Returning his mind to his current uncomfortable _quandary_ , Fred strained his ear briefly to see if his uncalled-for ordeal might be at an end, only to find himself confronted by the continuing throes of two clearly invested participants. _Surely they'll be finished soon_ , he thought tiredly, ignoring the _old_ voice at the back of his head which decried the “vigours of youth”. On a normal day he'd never begrudge Morse seeking out the companionship of a woman, quite the opposite in fact. He and Win were both of the opinion that the lad needed a little glimmer of happiness in his life, though Fred doubted his wife would overly approve of Morse carrying on and 'sowing his wild oats' in quite such a _bohemian_ fashion. Knowing the precious little he did of Morse's background, Fred suspected that the lad had likely experienced quite a repressed upbringing, coming from a household where at least one of his parents had been a quaker. He sometimes wondered if the constable would ever settle down, find himself a nice young woman and start a family of his own – create the type of home which he so clearly missed.

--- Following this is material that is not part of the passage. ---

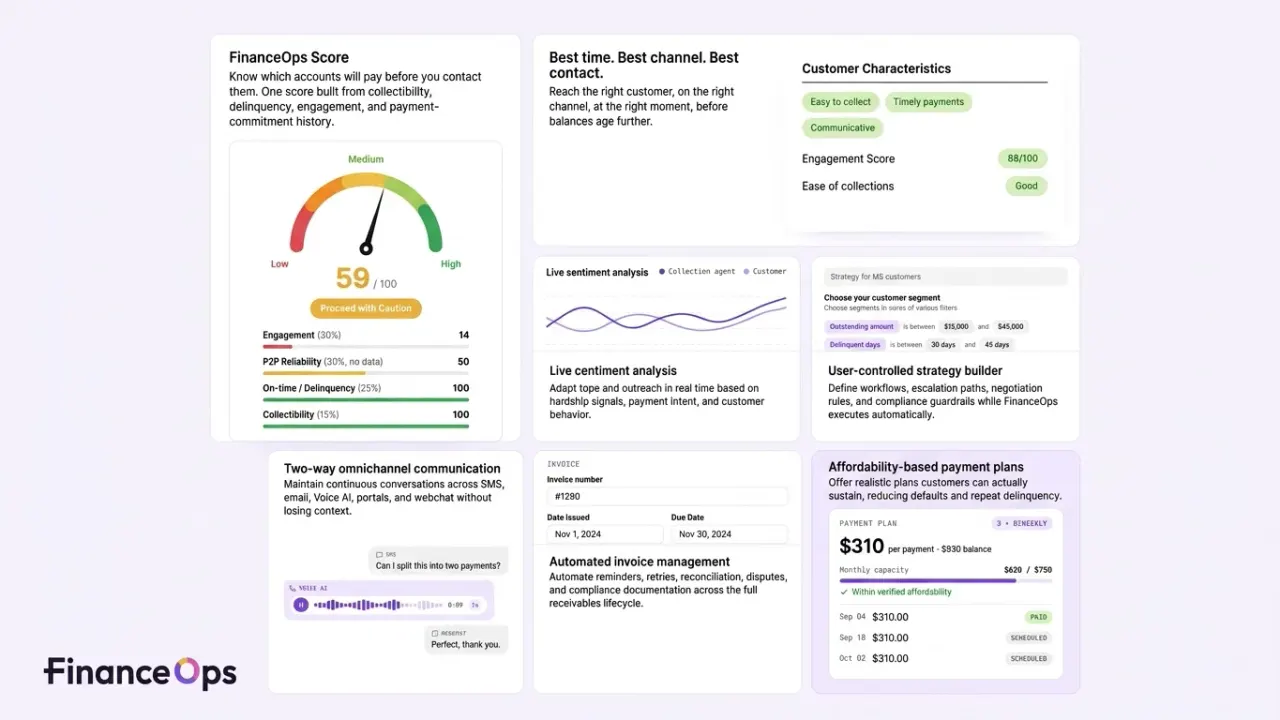1280x720 pixels.
Task: Click the SMS message bubble icon
Action: coord(380,554)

After what felt like a few more _depressingly_ long minutes, Fred finally caught wind that Morse and his partner were at last _satisfied_ when he heard a long groan followed by a gradual cessation of mattress-spring activity. Shivering a little from the chill of the stones he was sitting on as he rose achingly to his feet, becoming mindful of the fact that the record which was still playing loudly on the turntable was soon to finish as he straightened his coat, Fred thought that now was as good a time as any to make his presence known.

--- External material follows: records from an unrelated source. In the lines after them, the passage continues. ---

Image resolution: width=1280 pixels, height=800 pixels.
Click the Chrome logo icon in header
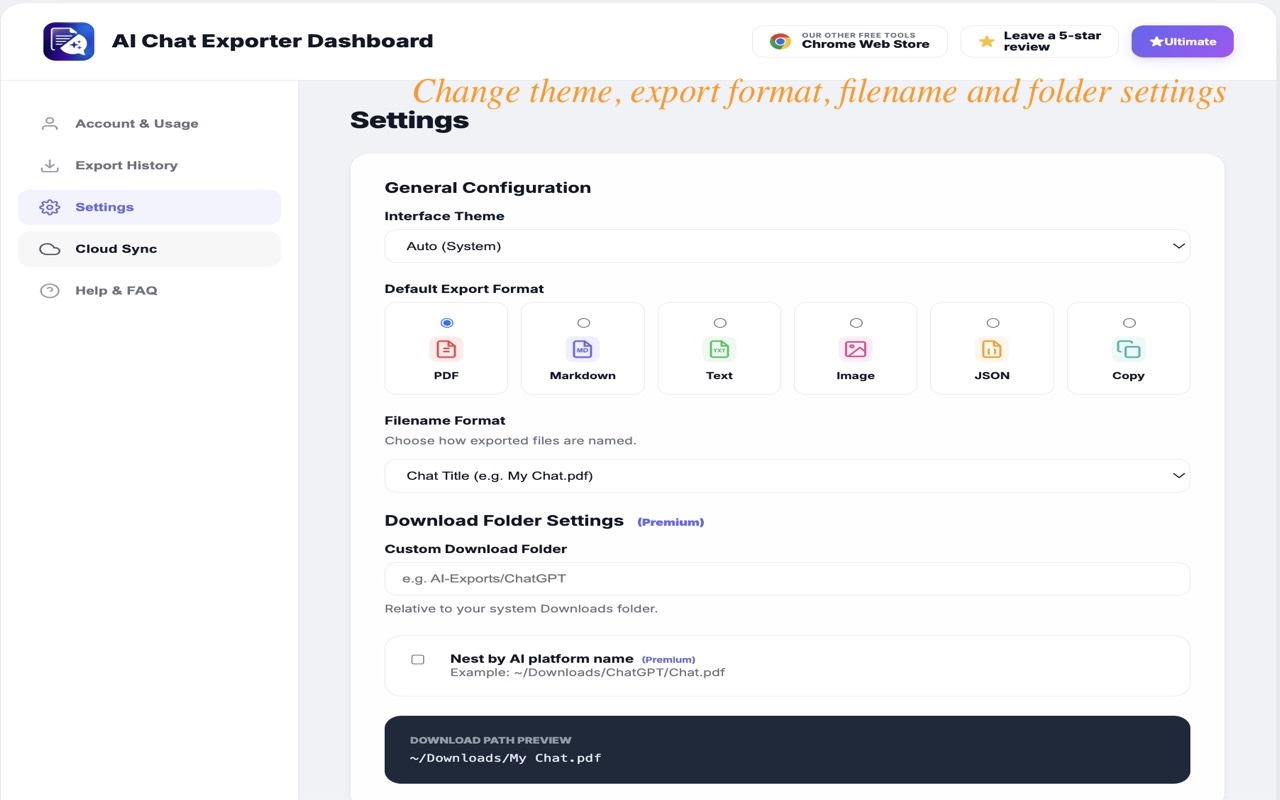click(780, 42)
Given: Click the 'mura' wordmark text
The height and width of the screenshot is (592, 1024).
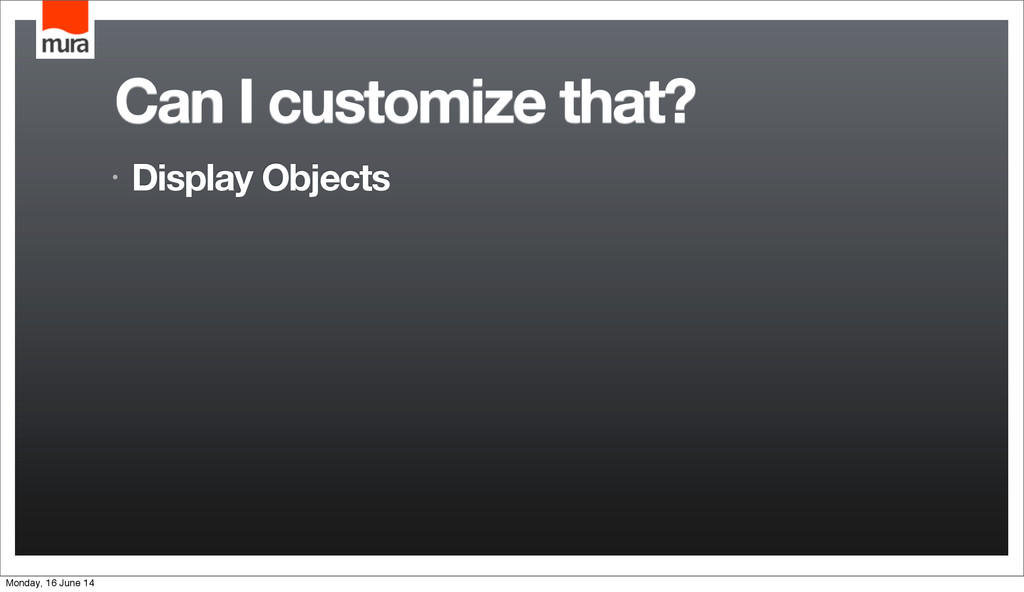Looking at the screenshot, I should [65, 45].
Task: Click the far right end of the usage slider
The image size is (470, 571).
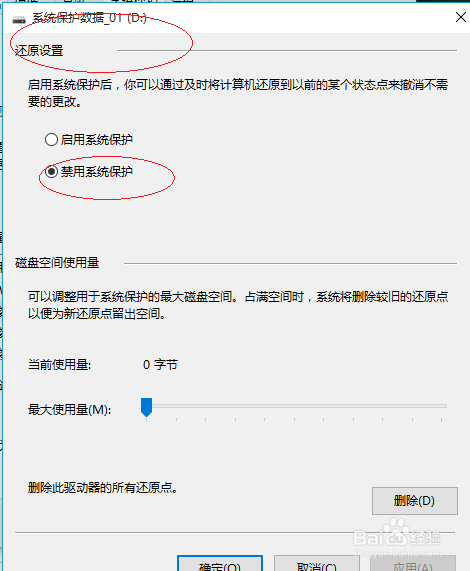Action: 444,405
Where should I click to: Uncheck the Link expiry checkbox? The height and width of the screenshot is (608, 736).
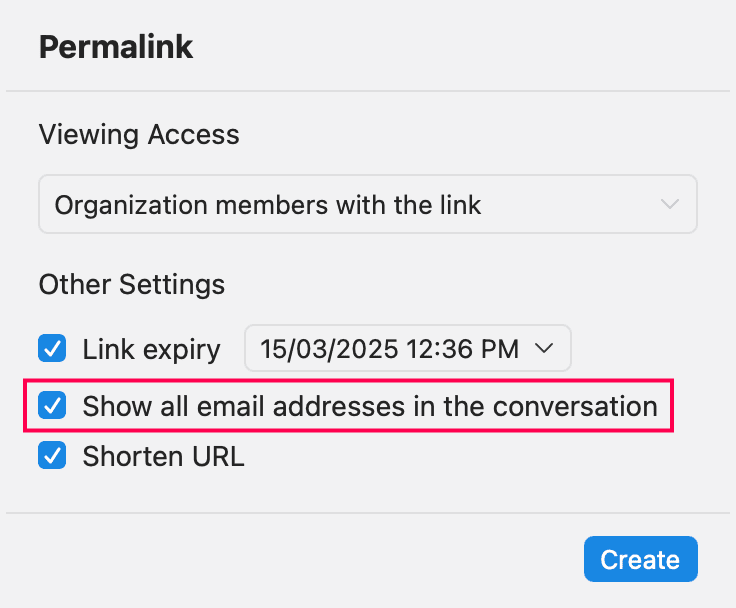point(52,349)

“Morse?” he duly bellowed, rapping his fist sharply against the door several times, trying not to let his private amusement outshine his professional annoyance at the situation in his voice. “Oi, Morse! Didn't they teach you how to answer the bloody phone at County?”

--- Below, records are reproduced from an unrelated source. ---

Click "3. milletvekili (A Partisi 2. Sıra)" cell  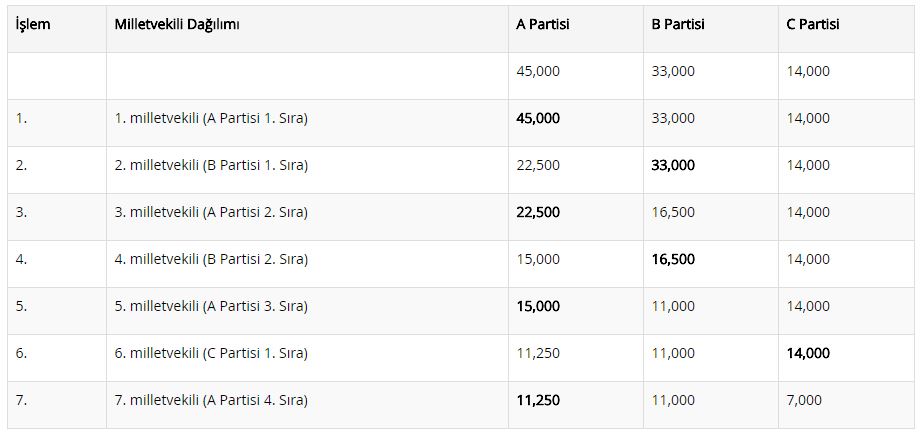point(211,212)
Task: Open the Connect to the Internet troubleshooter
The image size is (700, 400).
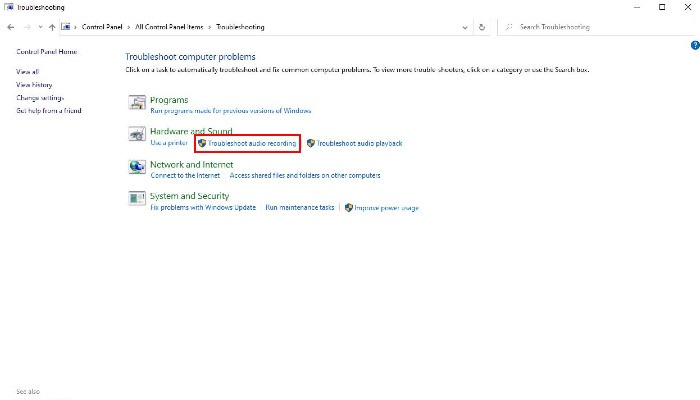Action: [184, 175]
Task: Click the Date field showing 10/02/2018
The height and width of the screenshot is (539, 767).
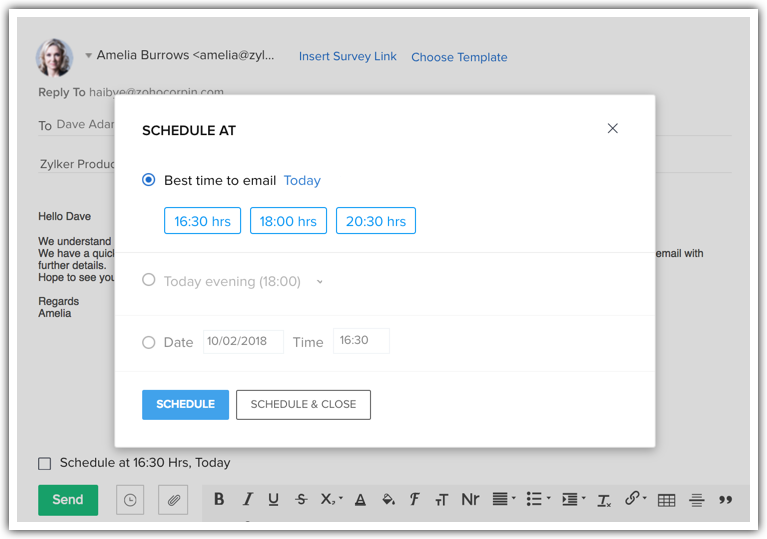Action: click(243, 341)
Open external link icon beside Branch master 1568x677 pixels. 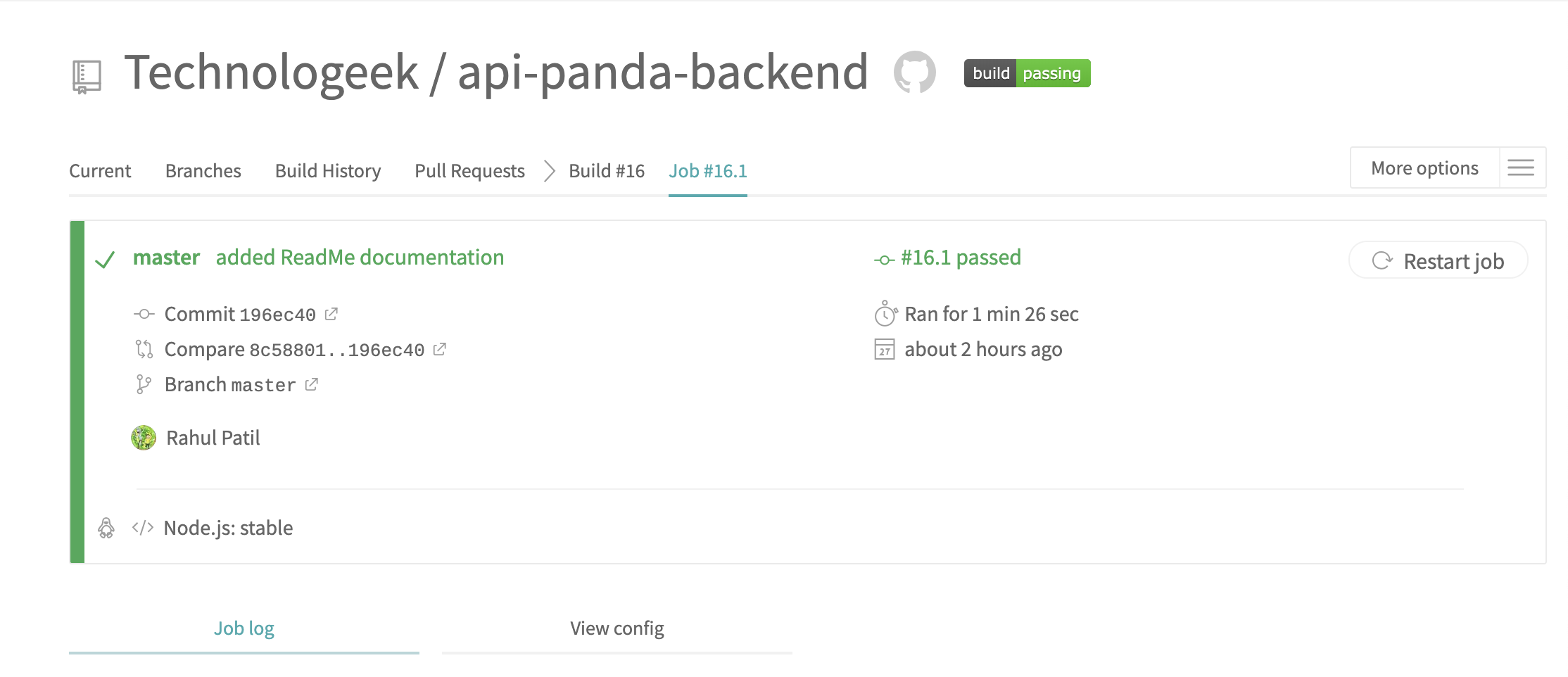point(312,384)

“Sir?!” came a startled and clearly _spent_ voice from the far reaches of the room beyond the closed door.

“Don't you 'sir' me!” Fred continued with a practised bluster, no longer feeling much inclined to give the man a chance to recover himself. “You're on call tonight. Get yourself up now!”

A hastened series of scuffled noises occurred immediately after the issued order, eventually culminating in the bedsit door being pulling back a fraction to reveal a dishevelled and barely-clothed Morse. Looking upon the younger man's trademark deer-in-headlights, butter-wouldn't-melt expression, Fred countered the surprised greeting with his own famous _withered_ stare, giving the sod cause to tread carefully.

“Sir! I—I didn't hear the phone ring?” Morse offered sheepishly, barely looking Fred in the eye, awkwardly pulling down the hem of the thin white vest he'd just pulled on the wrong way in an effort to try and cover the fact that he was standing in front of his DI in not much more than his pyjama bottoms.

“It's a wonder you can hear anything at all with that music blaring,” Fred retorted loudly over the dying sounds of the opera, wilfully ignoring for the moment the glaringly obvious physical signs that his DC had just finished _coitus_ – the thin sheen of sweat on his fair skin, his blown pupils, the fact that his untamed auburn hair was even more wild than usual and his visible shortness of breath – in favour of sparing Morse's blushes so that he could get the man out of the door in good time. “We're needed out at Woodstock,” he said flatly, his face giving nothing away. “A body's been found. Could use your help if you're feeling up to it.”

Clearly still struggling to come down from his recent high, Morse nodded but then hovered awkwardly by the door, running a familiar finger around the non-existent collar of his vest as he hesitated over what he should do next, trying hard to resist the urge to look towards the other person in the room over his shoulder.

“I suggest you get some clothes on and meet me up at the car,” Fred eventually obliged, catching a brief glimpse of the young woman still in Morse's bed through the crack in the door-frame as he turned and headed back up the stairs without another word, leaving Morse to stew in his indecision.

Not knowing if his superior had clocked his _companion_ , Morse stood shivering in the open doorway for a few long moments before retreating back inside. To his credit, he didn't keep his DI waiting long, emerging fully-dressed and a far more composed after only a couple of minutes, crossing over to the waiting black jaguar and claiming the vacant passenger seat without a fuss.

“Ready to go?” Fred posed innocuously, watching as Morse gingerly fixed the car belt across his injured midsection.

“Yes, sir. Apologies for keeping you waiting,” Morse offered somewhat chastely, swallowing hard to dismiss the early pangs of anxiety that were now beginning to creep up on him.

“Not to worry, you can make it up to me tomorrow,” replied Fred evenly as he turned the ignition key, not giving his bagman a second glance as he pulled away from the curb. Whether he chose to make the ride difficult for Morse or not, Fred knew that the imminent journey to the other side of the county was likely going to be a rather fraught affair for the nervous man sitting next to him.

_Serves him bloody right._


	3. Chapter 3

**Summary for the Chapter:**

> Needing his bagman to attend to an urgent call with him late one evening, Thursday is instantly worried when neither he nor the station can reach Morse over the telephone. Concerned that the recently-ill constable has taken a turn, or worse, is lying unconscious having been “seen to” by the very gang he'd just helped to capture, Thursday hot-foots it over to Morse's bedsit, only to inadvertently stumble upon the real reason for Morse's silence...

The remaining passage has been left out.